Paolo,

I think we've got few users that use Whirr to deploy clusters with more than 10 nodes.

My suggestion is to take a look at the configuration page because there are some settings you can tweak so that Whirr can start larger clusters.

Tibor any feedback on this? How are you handling similar issues?

On Oct 7, 2011 5:07 PM, "Paolo Castagna" <castagna.lists@googlemail.com> wrote:
Hi,
I am using Apache Whirr 0.6.0-incubating.

When I start an Hadoop cluster on EC2 using 11 datanodes/tasktrackers:
whirr.instance-templates=1 hadoop-namenode+hadoop-jobtracker,11
hadoop-datanode+hadoop-tasktracker
everything seems to go fine. I sometimes see one or two instances not
able to start correctly,
but Whirr seems to terminate those and restart new ones.

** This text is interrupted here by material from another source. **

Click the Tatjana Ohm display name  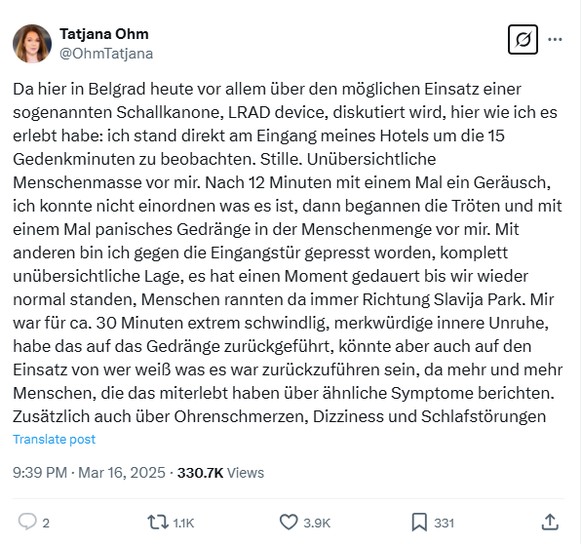coord(104,34)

If I try to run an Hadoop cluster using 20 or more
datanodes/tasktrackers the amount of errors increases.

I see a lot of errors like this:

2011-10-07 07:54:50,058 ERROR [jclouds.compute] (user thread 13) <<
problem applying options to node(eu-west-1/i-eec231a7):
org.jclouds.aws.AWSResponseException: request POST
https://ec2.eu-west-1.amazonaws.com/ HTTP/1.1 failed with code 503,
error: AWSError{requestId='af239496-844a-49c3-99d0-fdf0d01b7f45',
requestToken='null', code='RequestLimitExceeded', message='Request
limit exceeded.', context='{Response=, Errors=}'}
       at org.jclouds.aws.handlers.ParseAWSErrorFromXmlContent.handleError(ParseAWSErrorFromXmlContent.java:74)
       at org.jclouds.http.handlers.DelegatingErrorHandler.handleError(DelegatingErrorHandler.java:71)
       at org.jclouds.http.internal.BaseHttpCommandExecutorService$HttpResponseCallable.shouldContinue(BaseHttpCommandExecutorService.java:200)
       at org.jclouds.http.internal.BaseHttpCommandExecutorService$HttpResponseCallable.call(BaseHttpCommandExecutorService.java:165)
       at org.jclouds.http.internal.BaseHttpCommandExecutorService$HttpResponseCallable.call(BaseHttpCommandExecutorService.java:134)
       at java.util.concurrent.FutureTask$Sync.innerRun(FutureTask.java:303)
       at java.util.concurrent.FutureTask.run(FutureTask.java:138)
       at java.util.concurrent.ThreadPoolExecutor$Worker.runTask(ThreadPoolExecutor.java:886)
       at java.util.concurrent.ThreadPoolExecutor$Worker.run(ThreadPoolExecutor.java:908)
       at java.lang.Thread.run(Thread.java:662)

After a while Whirr gives up and fail to start the cluster.

Any idea on why this happens?

Thanks,
Paolo